How to detect whether index maintenance affects SQL Server performance (4300997)

Retour

Commentaire envoyé

Cet article vous a-t-il à résoudre un problème ?

Sélectionner une évaluation

Titre

How to detect whether index maintenance affects SQL Server performance
Résolution
The article How to detect whether index fragmentation affects SQL Server performance explains how and in what cases the Index fragmentation affects SQL Server performance, and when a DBA should and should not have to deal with fragmented indexes. This article will deal with the situation when Index fragmentation affects SQL Server performance and has to be dealt with

There are two approaches to SQL Server index maintenance to fix the index fragmentation - REORGANIZE or REBUILD commands.
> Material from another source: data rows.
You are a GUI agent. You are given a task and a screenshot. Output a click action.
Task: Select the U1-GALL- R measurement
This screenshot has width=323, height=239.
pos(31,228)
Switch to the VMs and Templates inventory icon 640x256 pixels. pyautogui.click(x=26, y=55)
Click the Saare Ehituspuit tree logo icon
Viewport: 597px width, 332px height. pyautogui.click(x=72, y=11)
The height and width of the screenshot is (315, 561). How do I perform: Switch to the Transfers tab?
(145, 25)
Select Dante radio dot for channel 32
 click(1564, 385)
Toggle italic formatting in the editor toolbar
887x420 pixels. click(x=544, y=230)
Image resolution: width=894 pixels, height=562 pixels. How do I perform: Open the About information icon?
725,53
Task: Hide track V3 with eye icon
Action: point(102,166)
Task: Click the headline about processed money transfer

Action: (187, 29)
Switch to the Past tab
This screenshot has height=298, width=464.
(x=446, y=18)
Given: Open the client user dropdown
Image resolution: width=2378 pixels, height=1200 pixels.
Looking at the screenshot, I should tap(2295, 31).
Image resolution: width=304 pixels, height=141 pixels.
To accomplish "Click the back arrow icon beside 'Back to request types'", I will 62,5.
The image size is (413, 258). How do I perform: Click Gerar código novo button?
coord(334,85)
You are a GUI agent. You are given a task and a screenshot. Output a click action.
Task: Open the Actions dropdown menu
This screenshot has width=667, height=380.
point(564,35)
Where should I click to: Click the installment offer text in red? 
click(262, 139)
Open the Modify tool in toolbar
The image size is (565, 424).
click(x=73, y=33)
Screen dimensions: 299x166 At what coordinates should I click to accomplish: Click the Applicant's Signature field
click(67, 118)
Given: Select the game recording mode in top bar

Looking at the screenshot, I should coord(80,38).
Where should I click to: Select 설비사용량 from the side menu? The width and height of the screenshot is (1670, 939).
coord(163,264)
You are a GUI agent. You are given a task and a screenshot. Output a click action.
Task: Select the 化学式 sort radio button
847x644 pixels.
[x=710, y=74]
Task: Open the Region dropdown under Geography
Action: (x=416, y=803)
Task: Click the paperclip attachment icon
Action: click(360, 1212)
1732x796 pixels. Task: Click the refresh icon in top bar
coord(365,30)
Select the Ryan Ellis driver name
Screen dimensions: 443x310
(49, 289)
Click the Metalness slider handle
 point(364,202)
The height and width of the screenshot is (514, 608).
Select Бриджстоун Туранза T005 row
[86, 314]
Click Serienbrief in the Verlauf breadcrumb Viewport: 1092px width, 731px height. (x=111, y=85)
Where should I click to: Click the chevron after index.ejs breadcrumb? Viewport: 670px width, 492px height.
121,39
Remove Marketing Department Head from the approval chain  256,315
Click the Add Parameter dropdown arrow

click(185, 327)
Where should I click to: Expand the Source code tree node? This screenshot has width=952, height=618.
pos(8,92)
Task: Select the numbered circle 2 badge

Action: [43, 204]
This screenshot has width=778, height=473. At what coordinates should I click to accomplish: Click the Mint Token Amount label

SQL Server index maintenance is an expensive operation performance-wise, and it must be planned and executed carefully, especially in situations when dealing with large indexes. Therefore, it is important for acquiring an understanding of index maintenance and how it can affect SQL Server performance, to learn how indexes work in the background and the data structure behind SQL Server indexes.

SQL Server index structure

SQL Server stores indexes in the disk using the data structure format known as the B+tree (not to be mixed with B-tree, which isn’t the same format). The B+tree is hierarchical structure that consists of 3 segments (levels) – Root, Intermediate and Leaf.

In the B+tree index structure, all of the data is hosted in the leaf pages, while the key values and pointers are hosted in the root and intermediate segment. Also, the B+tree index structure has some pointers that are used to point to the previous and next page at the same level. Thanks to this structure, a query can perform index scan in one direction, from root to the leaf without a need to go up and down between the segments to locate the result. For example, if a query is issued with a predicate WHERE Id = 96, it will start at the root where the adequate page will be referenced in the intermediate level. In the example above, the first page references values between 1 -100, so it will go from root to that page. That page will reference the second page in the next intermediate level (51-100), and from there the query would go to the leaf node page (76-100) for value 96

Knowing this will help understand what the REORGANIZE and REBUILD commands will do. The REORGANIZE and REBUILD commands perform their job in a quite different way and with different effects. Commands themselves are not subjects of this article so those will not be explained in depth, but rather at the level that will allow the user to understand how to detect and recognize when the performance of SQL Server is affected

ALTER INDEX REORGANIZE

The Index reorganize operation is a light weight operation that is always performed online in any SQL Server edition and it shouldn’t cause any serious blockings. Reorganize has some advantages and disadvantages, due to the way it works... and it works completely different compared to the index rebuild operation

First, an index reorganize will not defragment the whole index, but just the leaf part of the index. This means that in case of large and heavily fragmented indexes, the intermediate section could be quite large and highly fragmented as well, but it will not be defragmented. While the reorganize operation will not cause the plan recompilation which is good, it does not update statistics and this has to be handled manually after the reorganize operation completes. Since it is the single threaded only operation, it will work slower.

The big pros for index reorganize is that it can be killed/canceled at any moment, and it will not cause any massive rollback – it will just leave the leaf as is, and already defragmented part will remain. Still, it does not allow the user to set the fillfactor and compression options

For large databases with large indexes, an index reorganize operation will not always grant the desired results, and therefore the index rebuild operation must be used, so the rest of the article will be focused on the index rebuild operation

ALTER INDEX REBUILD

A SQL Server index rebuild operation is a higher impact option in the SQL Server index maintenance process. A rebuild operation is generally used when an index is heavily fragmented, and it will do exactly what the word states – SQL Server will drop the old index and then it will build the new one (equivalent to CREATE INDEX ... WITH DROP_EXISTING). Therefore, a rebuild operation will fully remove fragmentation (defragments the leaf and intermediate pages), it will reclaim the disk space by compacting the pages and finally it will allocate new pages if required to ensure that index comprises the set of continuous pages. In addition, due to the fact that SQL Server will actually create the new index, it will also update statistics for that index

When an index rebuild operation is executed unattended as part of the regular SQL Server maintenance, if blocking occurs, it can last quite a long time. Therefore, it is smart to investigate any wait types that will be described in the rest of the article when it has excessive wait times

ApexSQL Monitor can help in such situations by allowing an alert to be set, that will be triggered when a query is waiting longer that the predefined/user defined thresholds.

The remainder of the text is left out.